▶ _TASK OBJECTIVE_:
Format as a JSON list of strings the lines beginning at the one that contains "Given: Edit the comment with the pencil icon" and ending at the end of the records, one string per line with blank lines skipped. Omit the pictures.

Entries for locating words and elements
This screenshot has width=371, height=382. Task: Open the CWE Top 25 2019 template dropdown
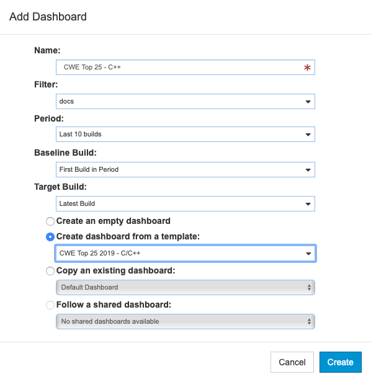tap(186, 254)
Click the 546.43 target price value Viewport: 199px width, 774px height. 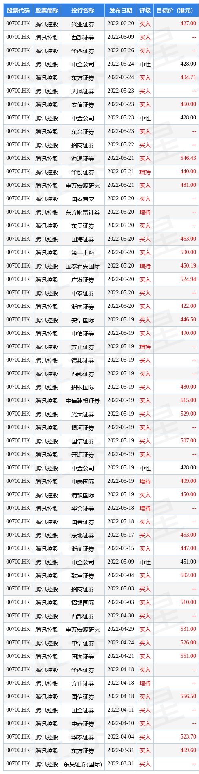(x=188, y=158)
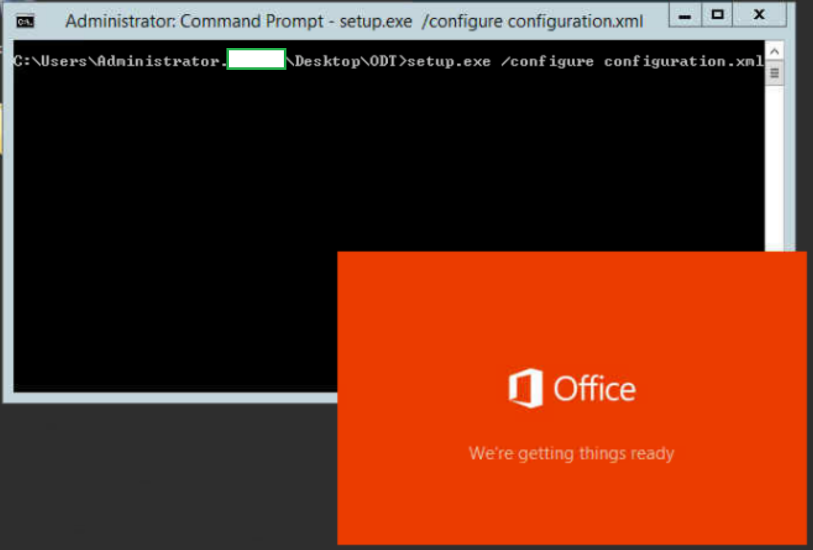Click the scrollbar thumb position indicator
This screenshot has width=813, height=550.
[x=774, y=73]
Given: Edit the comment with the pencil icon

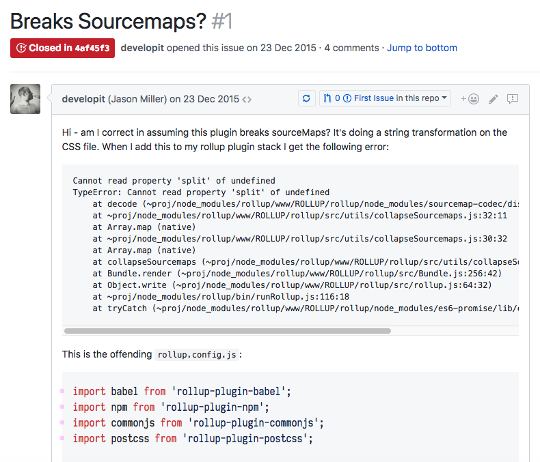Looking at the screenshot, I should tap(493, 99).
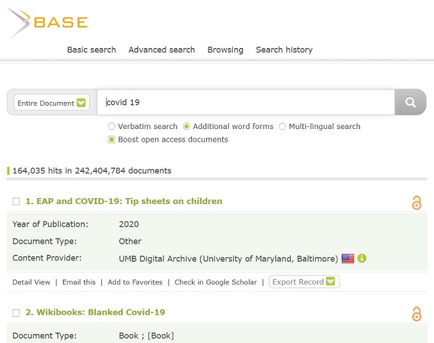Open Search history in the navigation

click(x=284, y=50)
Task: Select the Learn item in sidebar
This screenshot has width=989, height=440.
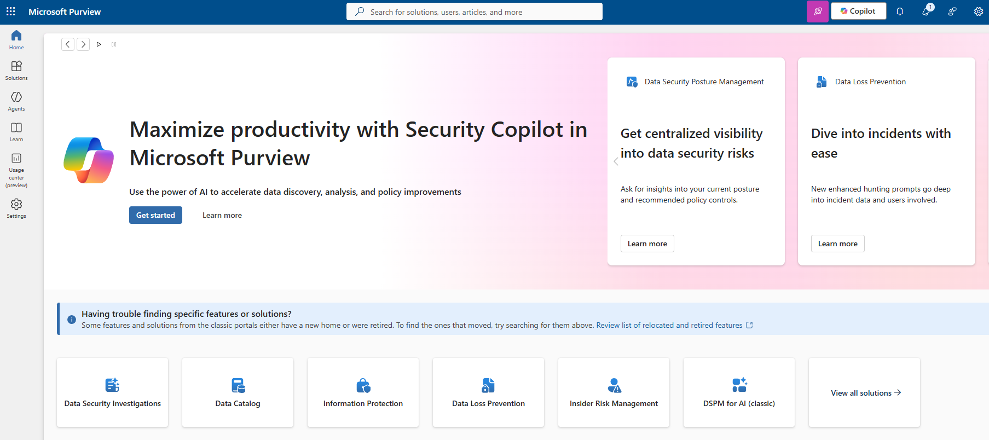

▶ _OUTPUT FOR THIS TASK_:
[
  "Given: Edit the comment with the pencil icon",
  "Looking at the screenshot, I should tap(493, 99).",
  "Open Search history in the navigation",
  "click(x=284, y=50)",
  "Task: Select the Learn item in sidebar",
  "This screenshot has width=989, height=440."
]